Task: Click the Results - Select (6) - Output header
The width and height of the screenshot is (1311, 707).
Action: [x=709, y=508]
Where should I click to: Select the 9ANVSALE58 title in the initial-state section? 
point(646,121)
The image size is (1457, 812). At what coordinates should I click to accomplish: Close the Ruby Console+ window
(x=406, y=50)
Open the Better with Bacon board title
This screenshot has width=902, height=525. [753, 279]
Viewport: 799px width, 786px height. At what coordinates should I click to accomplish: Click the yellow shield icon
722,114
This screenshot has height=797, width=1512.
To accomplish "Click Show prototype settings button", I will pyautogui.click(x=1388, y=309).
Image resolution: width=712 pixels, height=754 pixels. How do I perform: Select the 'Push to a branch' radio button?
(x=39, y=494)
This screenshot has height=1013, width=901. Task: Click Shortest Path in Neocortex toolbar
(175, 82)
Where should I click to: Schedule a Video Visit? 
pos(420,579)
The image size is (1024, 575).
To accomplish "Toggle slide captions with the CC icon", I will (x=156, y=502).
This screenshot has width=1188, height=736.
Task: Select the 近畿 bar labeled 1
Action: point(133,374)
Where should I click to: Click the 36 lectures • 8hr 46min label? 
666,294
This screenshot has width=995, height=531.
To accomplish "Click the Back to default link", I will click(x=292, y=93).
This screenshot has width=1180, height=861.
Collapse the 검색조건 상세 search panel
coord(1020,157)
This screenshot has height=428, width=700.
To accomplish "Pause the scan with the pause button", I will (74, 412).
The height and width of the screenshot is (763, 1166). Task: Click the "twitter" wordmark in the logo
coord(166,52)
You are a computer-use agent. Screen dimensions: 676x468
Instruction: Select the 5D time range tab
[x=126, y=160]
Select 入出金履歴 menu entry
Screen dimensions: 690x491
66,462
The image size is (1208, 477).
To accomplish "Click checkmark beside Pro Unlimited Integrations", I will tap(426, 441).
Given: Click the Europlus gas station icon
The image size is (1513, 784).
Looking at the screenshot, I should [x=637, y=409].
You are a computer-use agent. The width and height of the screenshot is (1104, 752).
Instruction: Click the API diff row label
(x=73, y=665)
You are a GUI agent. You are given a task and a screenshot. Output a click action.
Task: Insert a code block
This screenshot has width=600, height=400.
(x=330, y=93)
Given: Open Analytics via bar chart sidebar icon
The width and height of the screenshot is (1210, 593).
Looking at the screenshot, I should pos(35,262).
########################################
• _Task to carry out_
Output nothing but the lines from the one that contains "Task: Insert a code block" through the final line of the entries above, exactly as they appear.

• _Reply to the task_
Task: Insert a code block
This screenshot has width=600, height=400.
(x=330, y=93)
Given: Open Analytics via bar chart sidebar icon
The width and height of the screenshot is (1210, 593).
Looking at the screenshot, I should pos(35,262).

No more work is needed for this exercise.